Pertumbuhan SCF sampai dengan tahun 2022 ini dinilai cukup pesat. Hingga 13 Mei 2022, terdapat 10 Penyelenggara/platform yang telah berizin dari OJK. Jumlah ini meningkat 42,85% dari sebelumnya per 31 Desember 2021 hanya berjumlah 7 platform. Jumlah Penerbit/UMKM yang menghimpun dana juga meningkat 17,94% menjadi 230 perusahaan dari sebelumnya 190 perusahaan per 30 Desember 2021. Pemodal SCF juga mengalami peningkatan sebesar 15,22% dari 93.733 pemodal per 30 Desember 2021 menjadi 108.006 pemodal. Total dana yang dihimpun juga mengalami peningkatan sebesar 19,84% dari Rp413,19 M menjadi Rp495,18 M.
Sementara untuk wilayah Jawa Timur, tercatat jumlah penerbit/pelaku UMKM yang memanfaatkan SCF sebanyak 17 dengan jumlah investor sebanyak 6.495 dan total dana yang dihimpun sebanyak Rp25,04 miliar.
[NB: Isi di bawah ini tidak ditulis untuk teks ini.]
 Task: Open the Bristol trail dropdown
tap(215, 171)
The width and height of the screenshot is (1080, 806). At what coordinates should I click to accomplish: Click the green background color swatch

Dengan berbagai kebijakan yang telah dikeluarkan oleh OJK, baik dalam rangka mempermudah pelaku bisnis dan UMKM untuk memanfaatkan Pasar Modal sebagai sumber pendanaan usaha, maupun upaya OJK dalam meningkatkan kepercayaan investor, diharapkan dapat mendorong percepatan pemulihan ekonomi khususnya di wilayah Jawa Timur sehingga pada akhirnya juga dapat merealisasikan slogan Jawa Timur, yaitu Jatim Bangkit.
Baca Juga : Resmikan Pembangunan UMKM Halal di Sumenep, Menparekraf Siap Bawa Produk Lokal Mendunia
(Rls/Jd/Wd)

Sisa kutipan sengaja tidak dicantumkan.